Copy exactly the stretch of data below from the line with "Instruction: Click the 28" through the line with "This screenshot has width=884, height=582.", including both of those lines.
_ _ _ _ _
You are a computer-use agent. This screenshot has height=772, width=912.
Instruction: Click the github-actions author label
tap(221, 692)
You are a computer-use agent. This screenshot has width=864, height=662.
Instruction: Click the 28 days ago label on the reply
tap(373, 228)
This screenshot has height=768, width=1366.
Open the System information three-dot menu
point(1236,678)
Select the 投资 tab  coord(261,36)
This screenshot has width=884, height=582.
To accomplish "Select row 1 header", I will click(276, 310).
_ _ _ _ _
▶ Response to the exercise:
Instruction: Click the 28 days ago label on the reply
tap(373, 228)
This screenshot has height=768, width=1366.
Open the System information three-dot menu
point(1236,678)
Select the 投资 tab  coord(261,36)
This screenshot has width=884, height=582.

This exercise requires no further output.